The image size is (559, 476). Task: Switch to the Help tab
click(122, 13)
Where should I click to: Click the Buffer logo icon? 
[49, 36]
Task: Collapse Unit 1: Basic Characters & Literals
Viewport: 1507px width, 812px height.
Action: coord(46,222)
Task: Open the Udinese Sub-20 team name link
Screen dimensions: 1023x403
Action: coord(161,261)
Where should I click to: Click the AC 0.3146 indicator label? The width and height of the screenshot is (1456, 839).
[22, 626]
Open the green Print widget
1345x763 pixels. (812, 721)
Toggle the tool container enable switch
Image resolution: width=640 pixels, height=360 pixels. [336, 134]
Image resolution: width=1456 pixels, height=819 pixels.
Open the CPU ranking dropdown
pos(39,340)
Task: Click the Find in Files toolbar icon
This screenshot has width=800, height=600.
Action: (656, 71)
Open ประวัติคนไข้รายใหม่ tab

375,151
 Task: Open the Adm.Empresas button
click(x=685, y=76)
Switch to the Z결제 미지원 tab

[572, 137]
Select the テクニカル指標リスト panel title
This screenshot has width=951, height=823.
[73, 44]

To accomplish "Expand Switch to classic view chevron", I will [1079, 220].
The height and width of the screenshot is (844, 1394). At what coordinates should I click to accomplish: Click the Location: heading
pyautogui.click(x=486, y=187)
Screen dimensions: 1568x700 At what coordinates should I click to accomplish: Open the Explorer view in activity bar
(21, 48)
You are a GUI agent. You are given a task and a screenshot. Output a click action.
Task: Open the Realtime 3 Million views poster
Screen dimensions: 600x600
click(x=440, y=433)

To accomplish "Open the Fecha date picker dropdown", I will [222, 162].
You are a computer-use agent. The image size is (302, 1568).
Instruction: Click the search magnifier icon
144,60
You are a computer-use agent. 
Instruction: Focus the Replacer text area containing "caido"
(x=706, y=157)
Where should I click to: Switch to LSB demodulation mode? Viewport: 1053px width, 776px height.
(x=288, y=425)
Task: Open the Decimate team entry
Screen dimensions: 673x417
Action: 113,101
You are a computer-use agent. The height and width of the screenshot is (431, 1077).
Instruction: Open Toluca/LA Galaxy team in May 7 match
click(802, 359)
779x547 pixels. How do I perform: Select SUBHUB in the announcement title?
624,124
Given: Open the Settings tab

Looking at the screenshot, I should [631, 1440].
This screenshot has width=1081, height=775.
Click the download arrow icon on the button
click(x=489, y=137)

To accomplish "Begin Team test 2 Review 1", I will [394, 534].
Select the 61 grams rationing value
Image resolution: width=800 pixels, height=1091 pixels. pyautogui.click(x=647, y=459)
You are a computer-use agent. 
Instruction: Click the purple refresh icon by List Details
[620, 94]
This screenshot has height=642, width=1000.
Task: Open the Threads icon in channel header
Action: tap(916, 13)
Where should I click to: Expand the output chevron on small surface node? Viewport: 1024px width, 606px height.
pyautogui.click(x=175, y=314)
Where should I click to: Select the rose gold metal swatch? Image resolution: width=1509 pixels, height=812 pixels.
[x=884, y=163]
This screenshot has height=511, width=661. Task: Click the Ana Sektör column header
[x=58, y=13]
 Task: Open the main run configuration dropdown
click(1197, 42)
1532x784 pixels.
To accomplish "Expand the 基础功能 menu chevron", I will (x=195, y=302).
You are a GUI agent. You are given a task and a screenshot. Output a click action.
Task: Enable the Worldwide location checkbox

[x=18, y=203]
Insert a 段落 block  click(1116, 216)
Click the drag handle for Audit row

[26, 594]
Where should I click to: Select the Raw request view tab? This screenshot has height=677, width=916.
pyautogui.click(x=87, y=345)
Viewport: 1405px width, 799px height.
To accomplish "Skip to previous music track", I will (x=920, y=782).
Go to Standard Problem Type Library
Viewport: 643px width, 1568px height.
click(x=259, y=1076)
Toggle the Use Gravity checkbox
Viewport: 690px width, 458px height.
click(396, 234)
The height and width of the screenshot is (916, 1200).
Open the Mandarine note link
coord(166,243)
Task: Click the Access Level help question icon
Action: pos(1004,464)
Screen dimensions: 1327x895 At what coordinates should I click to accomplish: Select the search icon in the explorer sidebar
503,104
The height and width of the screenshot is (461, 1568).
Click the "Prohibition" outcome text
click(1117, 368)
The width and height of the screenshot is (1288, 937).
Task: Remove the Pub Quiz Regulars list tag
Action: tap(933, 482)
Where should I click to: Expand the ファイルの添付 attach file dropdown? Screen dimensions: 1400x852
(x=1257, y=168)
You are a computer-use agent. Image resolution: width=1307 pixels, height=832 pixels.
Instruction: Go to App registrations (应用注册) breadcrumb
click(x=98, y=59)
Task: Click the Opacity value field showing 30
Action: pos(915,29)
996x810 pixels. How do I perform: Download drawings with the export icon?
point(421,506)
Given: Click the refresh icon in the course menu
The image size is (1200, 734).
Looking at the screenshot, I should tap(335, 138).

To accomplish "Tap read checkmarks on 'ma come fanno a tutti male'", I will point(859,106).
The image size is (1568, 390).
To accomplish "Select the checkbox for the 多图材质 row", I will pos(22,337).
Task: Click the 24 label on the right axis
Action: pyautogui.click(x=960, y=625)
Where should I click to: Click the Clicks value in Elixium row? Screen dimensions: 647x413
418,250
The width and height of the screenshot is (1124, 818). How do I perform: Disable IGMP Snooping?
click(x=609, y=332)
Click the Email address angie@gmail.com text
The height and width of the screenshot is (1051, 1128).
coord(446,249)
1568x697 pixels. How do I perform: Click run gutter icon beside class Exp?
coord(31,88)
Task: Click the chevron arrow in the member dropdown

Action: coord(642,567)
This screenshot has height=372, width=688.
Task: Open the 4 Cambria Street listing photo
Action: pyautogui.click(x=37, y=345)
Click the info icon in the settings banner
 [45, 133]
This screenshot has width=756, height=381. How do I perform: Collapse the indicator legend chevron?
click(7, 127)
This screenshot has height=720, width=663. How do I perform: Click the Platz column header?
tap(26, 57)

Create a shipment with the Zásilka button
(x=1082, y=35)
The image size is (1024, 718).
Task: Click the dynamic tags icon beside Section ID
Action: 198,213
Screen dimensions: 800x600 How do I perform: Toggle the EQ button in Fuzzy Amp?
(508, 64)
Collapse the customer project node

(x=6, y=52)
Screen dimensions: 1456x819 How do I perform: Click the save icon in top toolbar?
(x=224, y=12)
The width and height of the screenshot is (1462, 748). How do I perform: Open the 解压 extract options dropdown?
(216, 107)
=======
- OBJECTIVE
Reproduce the records above without any change, starting at the line that contains "Create a shipment with the Zásilka button" and stopping after the final line of the records.

- EXPECTED ANSWER
Create a shipment with the Zásilka button
(x=1082, y=35)
The image size is (1024, 718).
Task: Click the dynamic tags icon beside Section ID
Action: 198,213
Screen dimensions: 800x600 How do I perform: Toggle the EQ button in Fuzzy Amp?
(508, 64)
Collapse the customer project node

(x=6, y=52)
Screen dimensions: 1456x819 How do I perform: Click the save icon in top toolbar?
(x=224, y=12)
The width and height of the screenshot is (1462, 748). How do I perform: Open the 解压 extract options dropdown?
(216, 107)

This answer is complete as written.